Page excerpt.

━━━

We came across this brick built structure with air vents in the brickwork and a concrete rectangular basin at the bottom. The bricks inside were blackened so we thought it might be an incinerator, but if so why build something so elaborate for such a simple function. It was located in what we thought was the garden area.

Unknown structure in the grounds of the former bungalow
The area is very overgrown and inhabited by wild pigs which we heard rather than saw.  The footpath north towards the dam is still evident but clearly seldom used.  There was little left of the ruins of the house, except some bricks and granite blocks as one might find in a stone-built house, strewn around the site. Most of the bricks and stone blocks must have been salvaged for use in other construction work.
   We spent an afternoon exploring the ruins of a home and discovering a bit more of its history, and we chanced on the position of the Japanese machine gun, found the remains of the garden wall and could ascertain the direction of fire which fitted with the archival research. We picked up machine gun rounds that were last touched in December 1941 and brought history alive for a moment in time.


Acknowledgements:

  1. Alan Proulx for photos of Erinville.
  2. Nicola Davies for research relating to Albert and Stella Cash.
  3. National Archives for info on Albert Cash (including photos).
  4. Bill & Janice Anderson for information relating to Erinville.
  5. Rob Weir for grid reference of Cash's bungalow and aerial photo.
  6. Stuart Woods photos and fieldwork. 



What happened to 'A' Coy Winnipeg Grenadiers on the night of 18th/19th Dec 1941

I have been interested in what happened to 'A' Coy Winnipeg Grenadiers when they were sent up towards JL/Mt Butler in the early hours on the night of the Japanese landings from their base around Little Hong Kong. The Coy was destroyed and suffered a large number of casualties. SM Osborne won the VC in the fighting retreat. 

In reading survivors accounts a lot of them had no idea where they were and some cite Jardines Lookout, some Mt Butler and some even suggest Violet Hill. However on the morning of 19th December they were seen by Lt Birkett's Platoon Sgt (Sgt. Tom Marsh) withdrawing down the hill to the right of his position at the AOP on top of Jardines Lookout. An officer from A Coy came over to find out who they were and complain that Birkett's platoon had fired on them. However by this time Birkett's platoon was also under attack from Japanese troops coming up the north face of Jardines Lookout.

━━━

Information shown.
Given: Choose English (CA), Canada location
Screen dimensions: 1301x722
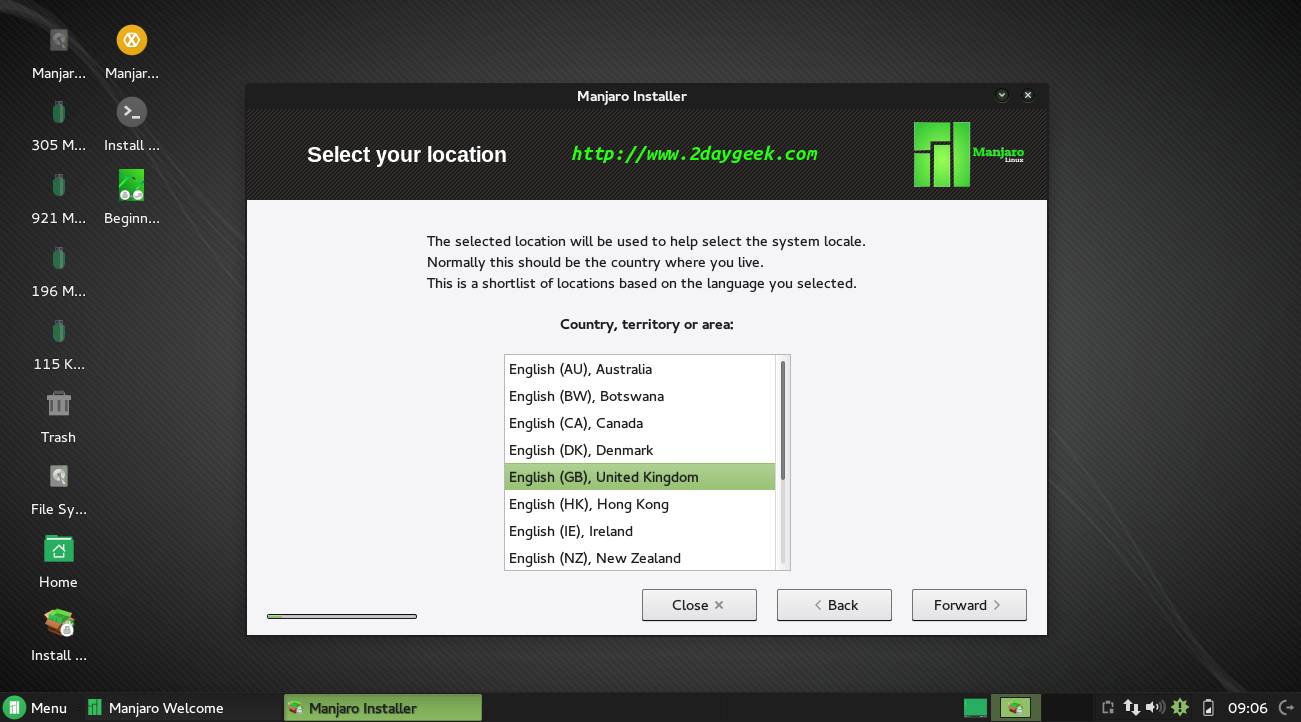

━━━

Problem requirements.
Continue the text above about 'A' Coy Winnipeg Grenadiers on the night of 18th/19th December 1941, starting after its final sentence.

Answer to this exercise.
This sighting by Birkett's Platoon put 'A' Coy on the ridge between Lt. Birkett (Jardines Lookout) and Lt French (the col between the two massifs of JL and Mt Butler). I went up to this spot with a friend equipped with metal detectors to seek evidence of this positioning and sure enough quickly found on the ridge line three Japanese 6.5 spent rounds and three charging clips. We also found parts of Japanese grenades. 


 Moving away from the ridge towards the south I was expecting to pick up Canadian rounds and I did - the one pictured is a 303 Bren gun fired Canadian spent round with the ejector mark obliterating the DAQ (Domnion Arsenal Quebec) but the 1940 showing up clearly. 


The hillside is very overgrown and difficult to get through but I believe if one can follow it down to Stanley Gap it will unfold more rounds and grenade parts along the line of withdrawal of 'A' Coy from the ridge. I think this demonstrates that 'A' Coy were not lost on Violet Hill but that they got to the watershed or ridge-line between Jardines Lookout and Mt Butler but as daylight broke found themselves face to face with a large body of Japanese troops just to the north of the ridge-line. 

One company and two platoons from the Winnipeg Grenadiers facing fearful odds.

"To every man upon this earth
Death cometh soon or late.
And how can man die better
Than facing fearful odds,
For the ashes of his fathers,
And the temples of his Gods."

                                                                                    (Thomas Macaulay - The Lays of Ancient Rome)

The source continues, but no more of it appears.